§ **TRY IT**
Copy each line of the material below that includes the string "item".

§ **RECORDS FOR THIS EXERCISE**
++++

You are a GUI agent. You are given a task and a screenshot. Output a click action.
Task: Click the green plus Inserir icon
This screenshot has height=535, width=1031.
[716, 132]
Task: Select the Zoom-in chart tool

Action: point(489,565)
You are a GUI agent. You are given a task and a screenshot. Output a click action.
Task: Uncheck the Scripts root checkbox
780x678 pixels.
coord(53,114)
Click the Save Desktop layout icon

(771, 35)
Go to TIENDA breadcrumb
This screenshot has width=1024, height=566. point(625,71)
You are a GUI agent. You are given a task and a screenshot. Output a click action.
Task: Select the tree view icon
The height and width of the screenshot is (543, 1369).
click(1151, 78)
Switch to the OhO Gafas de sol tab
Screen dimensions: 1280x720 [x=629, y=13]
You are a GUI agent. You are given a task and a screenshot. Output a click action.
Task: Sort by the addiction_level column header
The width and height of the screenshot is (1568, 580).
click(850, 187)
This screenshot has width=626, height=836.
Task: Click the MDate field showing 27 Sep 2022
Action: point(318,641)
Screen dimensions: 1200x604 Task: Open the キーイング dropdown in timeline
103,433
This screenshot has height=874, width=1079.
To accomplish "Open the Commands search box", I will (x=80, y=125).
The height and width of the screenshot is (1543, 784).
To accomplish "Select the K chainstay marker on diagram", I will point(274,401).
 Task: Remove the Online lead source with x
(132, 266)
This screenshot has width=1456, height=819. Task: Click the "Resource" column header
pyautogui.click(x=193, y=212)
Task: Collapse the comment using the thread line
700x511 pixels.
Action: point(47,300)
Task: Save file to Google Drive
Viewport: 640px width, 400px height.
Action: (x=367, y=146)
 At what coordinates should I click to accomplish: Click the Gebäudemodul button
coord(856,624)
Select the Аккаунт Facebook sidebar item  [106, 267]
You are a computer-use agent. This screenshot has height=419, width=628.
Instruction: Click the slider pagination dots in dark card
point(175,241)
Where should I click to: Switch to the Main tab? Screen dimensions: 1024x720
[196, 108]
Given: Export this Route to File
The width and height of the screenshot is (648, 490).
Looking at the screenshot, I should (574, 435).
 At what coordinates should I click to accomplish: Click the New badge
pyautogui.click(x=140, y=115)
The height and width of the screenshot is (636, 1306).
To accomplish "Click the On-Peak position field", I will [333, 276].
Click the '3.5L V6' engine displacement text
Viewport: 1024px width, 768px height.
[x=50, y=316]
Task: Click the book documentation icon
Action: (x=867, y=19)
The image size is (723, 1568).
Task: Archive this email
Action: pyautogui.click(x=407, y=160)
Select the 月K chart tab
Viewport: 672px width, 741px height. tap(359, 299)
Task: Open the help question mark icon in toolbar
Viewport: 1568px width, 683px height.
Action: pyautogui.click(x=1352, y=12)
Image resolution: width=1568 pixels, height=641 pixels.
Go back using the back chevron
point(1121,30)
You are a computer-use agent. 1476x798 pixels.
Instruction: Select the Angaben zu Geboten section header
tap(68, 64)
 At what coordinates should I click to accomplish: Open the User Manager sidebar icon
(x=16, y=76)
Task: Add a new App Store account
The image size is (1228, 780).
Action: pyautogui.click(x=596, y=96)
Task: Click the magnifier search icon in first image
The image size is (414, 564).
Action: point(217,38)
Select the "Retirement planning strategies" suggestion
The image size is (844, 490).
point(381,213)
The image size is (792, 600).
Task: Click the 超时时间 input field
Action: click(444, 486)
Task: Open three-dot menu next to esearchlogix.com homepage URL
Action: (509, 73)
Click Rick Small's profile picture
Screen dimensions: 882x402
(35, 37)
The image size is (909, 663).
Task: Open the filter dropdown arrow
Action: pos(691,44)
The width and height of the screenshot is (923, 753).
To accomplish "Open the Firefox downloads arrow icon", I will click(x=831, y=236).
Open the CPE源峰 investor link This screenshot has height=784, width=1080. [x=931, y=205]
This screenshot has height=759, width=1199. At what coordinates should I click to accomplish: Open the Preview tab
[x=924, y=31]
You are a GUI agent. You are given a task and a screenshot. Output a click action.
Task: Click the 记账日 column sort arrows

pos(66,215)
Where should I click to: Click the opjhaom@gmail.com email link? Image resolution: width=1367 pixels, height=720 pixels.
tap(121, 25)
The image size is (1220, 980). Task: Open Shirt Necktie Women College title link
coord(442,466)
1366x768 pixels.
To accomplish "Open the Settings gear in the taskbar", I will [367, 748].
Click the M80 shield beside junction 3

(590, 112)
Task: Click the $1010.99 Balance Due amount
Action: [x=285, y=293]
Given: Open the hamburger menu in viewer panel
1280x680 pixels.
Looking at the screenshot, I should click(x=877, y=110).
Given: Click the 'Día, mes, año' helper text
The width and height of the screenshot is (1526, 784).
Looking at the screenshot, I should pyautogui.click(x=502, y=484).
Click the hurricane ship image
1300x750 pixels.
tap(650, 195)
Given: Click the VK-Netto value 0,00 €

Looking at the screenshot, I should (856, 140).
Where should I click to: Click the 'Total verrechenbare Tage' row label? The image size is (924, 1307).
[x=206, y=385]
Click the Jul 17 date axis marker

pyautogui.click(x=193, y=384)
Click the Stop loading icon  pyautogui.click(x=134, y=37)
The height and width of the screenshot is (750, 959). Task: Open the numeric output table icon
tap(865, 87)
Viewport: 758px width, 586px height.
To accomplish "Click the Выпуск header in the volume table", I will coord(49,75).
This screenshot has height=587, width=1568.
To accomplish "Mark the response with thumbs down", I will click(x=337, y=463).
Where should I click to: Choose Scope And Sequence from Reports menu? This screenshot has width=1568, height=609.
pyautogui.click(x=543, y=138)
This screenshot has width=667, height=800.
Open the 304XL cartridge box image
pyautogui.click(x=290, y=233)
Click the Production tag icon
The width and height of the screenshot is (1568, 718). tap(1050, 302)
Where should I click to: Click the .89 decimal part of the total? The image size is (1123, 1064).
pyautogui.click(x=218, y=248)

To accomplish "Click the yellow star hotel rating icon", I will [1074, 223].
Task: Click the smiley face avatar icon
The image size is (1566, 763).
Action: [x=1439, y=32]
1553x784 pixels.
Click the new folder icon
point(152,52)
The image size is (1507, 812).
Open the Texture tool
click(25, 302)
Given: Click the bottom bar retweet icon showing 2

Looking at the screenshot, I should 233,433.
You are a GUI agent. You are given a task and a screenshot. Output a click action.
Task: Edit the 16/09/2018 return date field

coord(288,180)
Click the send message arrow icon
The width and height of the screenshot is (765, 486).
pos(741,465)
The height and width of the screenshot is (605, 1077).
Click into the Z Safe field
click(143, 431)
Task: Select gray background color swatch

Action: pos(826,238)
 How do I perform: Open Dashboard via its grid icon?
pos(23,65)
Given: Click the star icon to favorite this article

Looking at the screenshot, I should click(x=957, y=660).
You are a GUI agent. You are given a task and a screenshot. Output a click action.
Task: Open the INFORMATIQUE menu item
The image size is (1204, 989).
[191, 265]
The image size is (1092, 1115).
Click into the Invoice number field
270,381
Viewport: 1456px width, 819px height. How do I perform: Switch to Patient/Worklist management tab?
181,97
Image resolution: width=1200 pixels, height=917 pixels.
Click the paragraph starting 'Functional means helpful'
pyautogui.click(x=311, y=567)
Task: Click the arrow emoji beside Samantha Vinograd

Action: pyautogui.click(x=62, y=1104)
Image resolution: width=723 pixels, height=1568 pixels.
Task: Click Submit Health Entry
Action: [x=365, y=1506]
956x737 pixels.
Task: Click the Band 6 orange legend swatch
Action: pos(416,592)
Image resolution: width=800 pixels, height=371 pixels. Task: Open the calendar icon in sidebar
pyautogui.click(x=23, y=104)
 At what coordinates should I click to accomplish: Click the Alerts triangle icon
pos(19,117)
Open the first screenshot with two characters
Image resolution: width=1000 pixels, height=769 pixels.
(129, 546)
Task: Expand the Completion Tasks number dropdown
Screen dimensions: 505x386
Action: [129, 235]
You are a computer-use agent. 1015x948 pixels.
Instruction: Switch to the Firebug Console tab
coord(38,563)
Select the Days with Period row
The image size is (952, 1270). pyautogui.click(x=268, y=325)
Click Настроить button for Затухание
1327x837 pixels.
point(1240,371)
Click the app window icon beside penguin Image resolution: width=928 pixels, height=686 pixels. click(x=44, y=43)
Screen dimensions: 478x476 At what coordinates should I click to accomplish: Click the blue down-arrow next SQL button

++++

§ **RESULT FOR THIS TASK**
Select the Аккаунт Facebook sidebar item  [106, 267]
Task: Open the INFORMATIQUE menu item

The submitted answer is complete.